ゆりしー:そうして作家になるという夢を叶えられて、今はテレビのお仕事もされていますよね。
犬山:本を出したあと、テレビ番組から本を紹介したいということで声がかかって、初めてテレビに出たんです。
ゆりしー:1人でものを書く仕事とテレビでお話しする仕事って結構違いますよね。その部分って最初はどうでした?
犬山:テレビ出始めの頃に「えーん」って1人で泣きながら最寄駅の改札を出たことを覚えてます。「私って本当にこんなこと思ってたっけ」とか「この人のことダメ出ししたいんだっけ」とか思って。

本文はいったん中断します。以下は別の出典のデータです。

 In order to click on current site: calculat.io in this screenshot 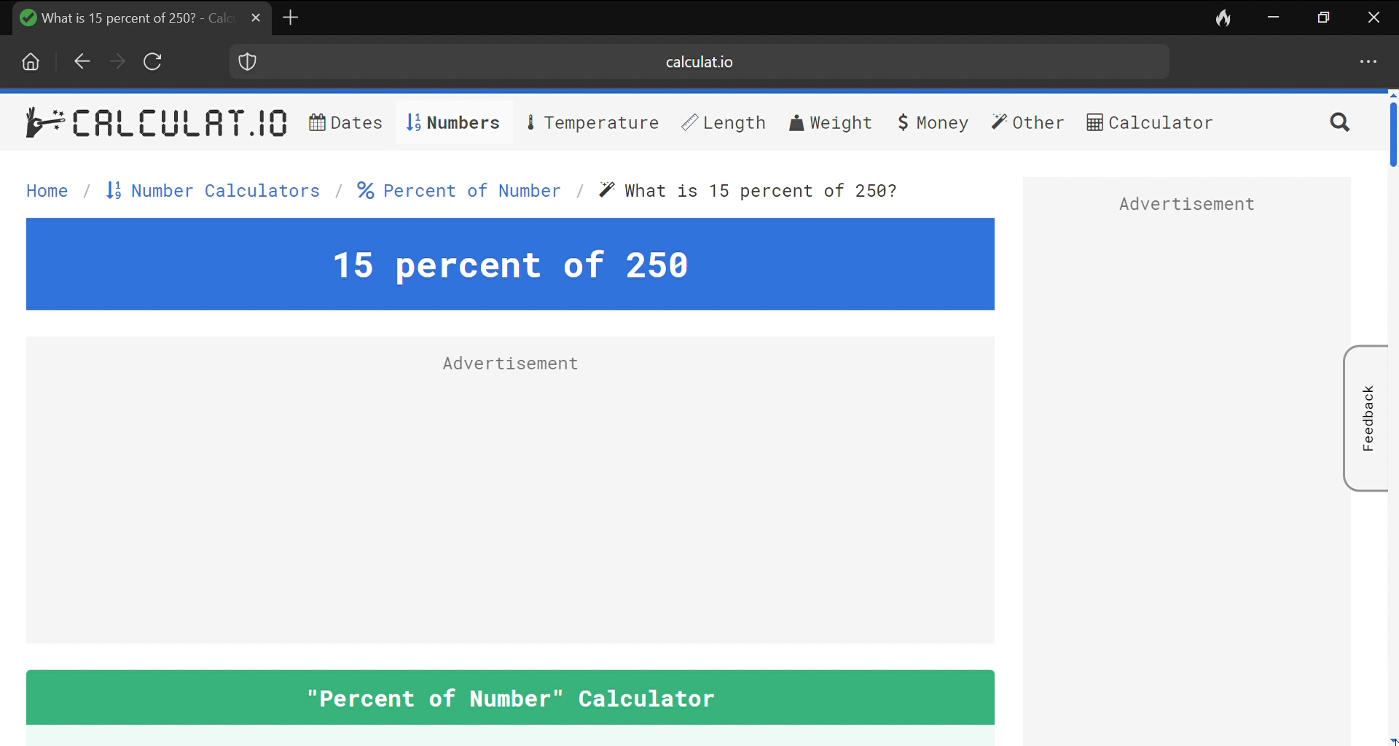, I will do `click(707, 63)`.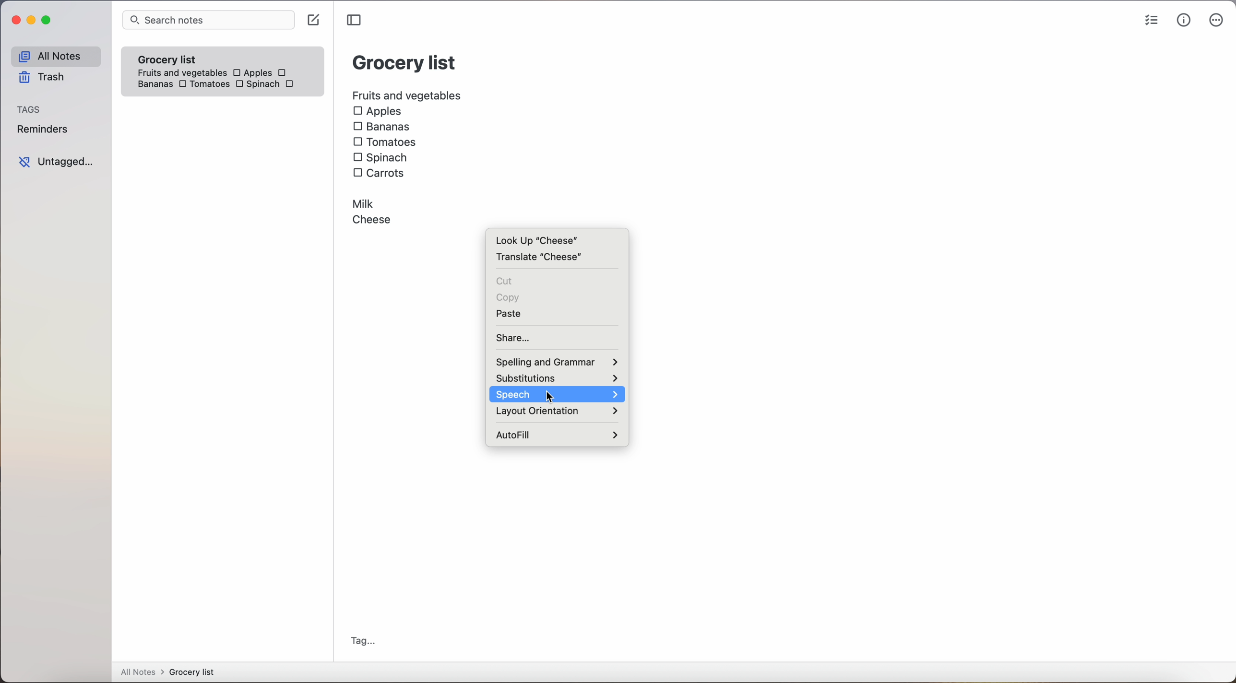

ゆりしー:それは当時「毒舌」みたいなことを期待されていたり……?
犬山:そうですね。あとはデビュー作が『負け美女』というタイトルだったので、自分のことを「負け美女」って自称していると思われるんですよ。私自身は、周りの美女の友人たちが恋愛では超とほほな思いをしてるじゃん! 美女はイージーモードって偏見じゃん! というつもりで書いていたけど、自分のことを美女って言ってる嫌なやつ、と思われて。でもそれをいちいち「誤解なんです!」って言って回るわけにもいかず、今でもそれはついて回っていて。そして当時は人を「勝ち負けで分けることのおかしさ」に気がつけていなくて、まっとうな批判をきちんと理解できていなかったのが大きいと思います。今猛省中なのですが。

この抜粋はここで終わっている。